Bitcoin proves hard to kill in China

Chinese investors are still trading bitcoin and buying initial coin offerings, suggesting authorities in Beijing are struggling to clamp down on cryptocurrencies just weeks after announcing that public exchanges would be shut down.

Observers feared the closure of Chinese exchanges would lead to a sharp drop in demand for bitcoin, given China has been a key source of demand. Instead, more of the buying and selling of cryptocurrencies has gravitated towards the private over-the-counter market.

Bitcoin, the best known cryptocurrency, has set a series of records in recent weeks. At the same time, the renminbi share of OTC bitcoin trading has risen from about 5 per cent at the beginning of September, before exchanges were shut, to about 20 per cent a month later, according to data cited in a report by the National Committee of Experts on Internet Financial Security, a government-backed research group.

“The situation with China’s exchanges has pushed more of its trading over the counter, where there is a fairly robust and liquid market,” said John Riggins, head of Asia operations for BTC Media, a fintech information platform.

Chinese investors are also using mobile messaging platforms to connect, negotiating bilateral trades without the help of an exchange. Many OTC bitcoin transactions originally used WeChat, Tencent’s ubiquitous mobile messaging. However, concern about surveillance has driven many traders to Telegram, an encrypted platform that boasts greater security.

However, the clampdown is proving more challenging for bitcoin miners, who had flocked to China’s hinterland in Gansu and Inner Mongolia, where cheap electricity can power rows of computers creating bitcoin.

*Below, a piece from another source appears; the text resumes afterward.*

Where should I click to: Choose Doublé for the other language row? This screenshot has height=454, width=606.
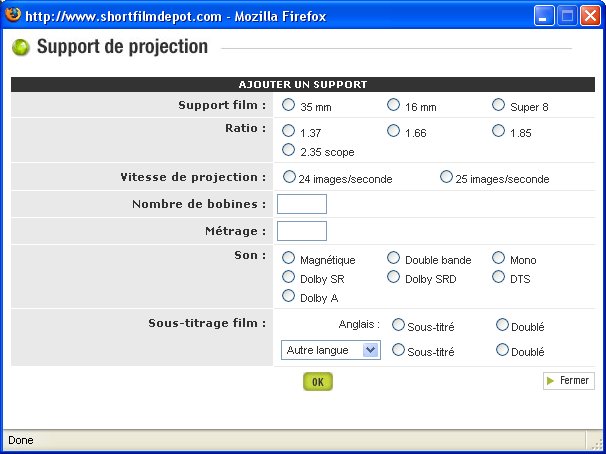click(502, 350)
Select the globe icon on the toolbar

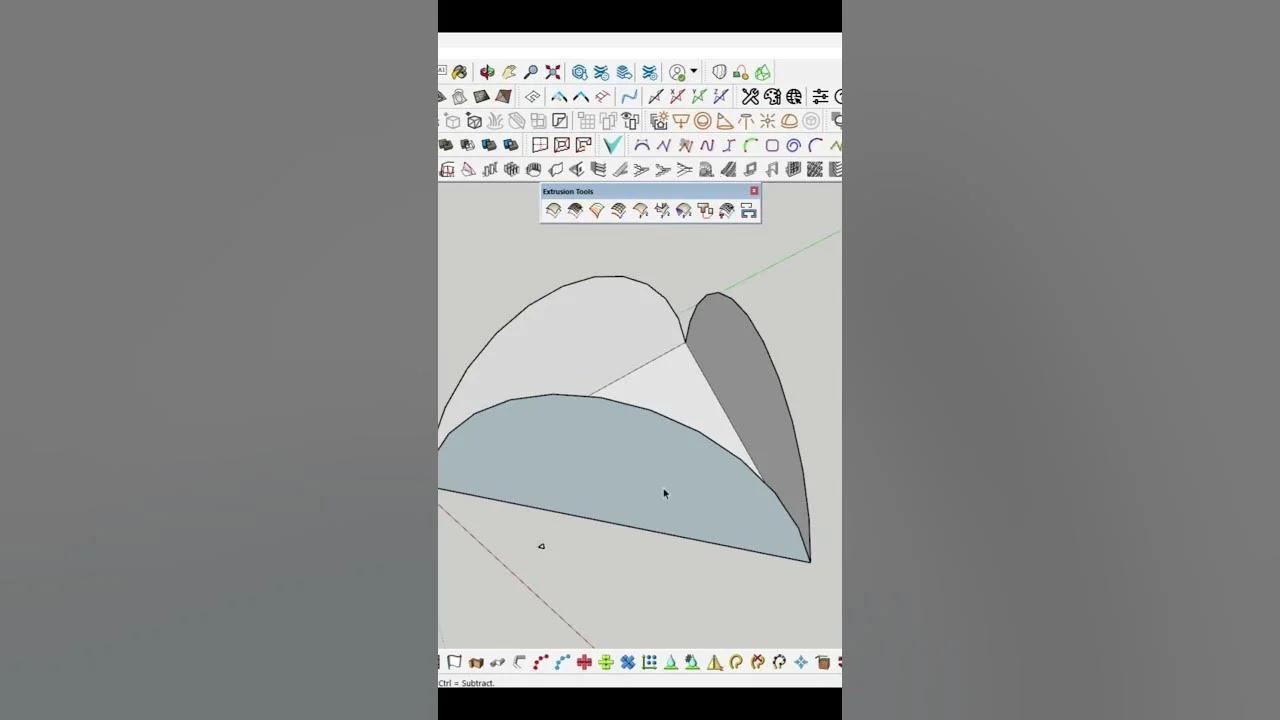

China’s OTC market is not yet liquid enough to allow bitcoin miners to facilitate the sale of hundreds of thousands of dollars of newly-minted bitcoin each day, market observers say.

“There are a lot of questions about the future of the Chinese miners, given that they still need to pay for staff and operations in renminbi,” said Thomas Glucksman, head of marketing for Gatecoin, a bitcoin exchange and ICO underwriter in Hong Kong. “It’s either a case of migrating their operations or facilitating renminbi cash-out through the OTC market.”

Initial coin offerings are still being marketed, though the obstacles facing Chinese investors wanting to take part are now larger. In principle, Chinese investors who already own bitcoin or ethereum, a rival cryptocurrency, can still buy into an ICO on a foreign platform. But many overseas ICO platforms have strengthened know-your-client requirements to avoid running afoul of mainland regulators, while some have deleted Chinese-language versions of their websites.

The Chinese ban on ICOs has also generated some additional short-term demand for bitcoin as ICO sponsors moved to comply with the government’s order.

“All ICO teams in China should return funds as bitcoin or ethereum to their investors. So demand is high,” said Sandy Liang, operating director in Hong Kong for Bitcan, a bitcoin wallet, news and price quotation app.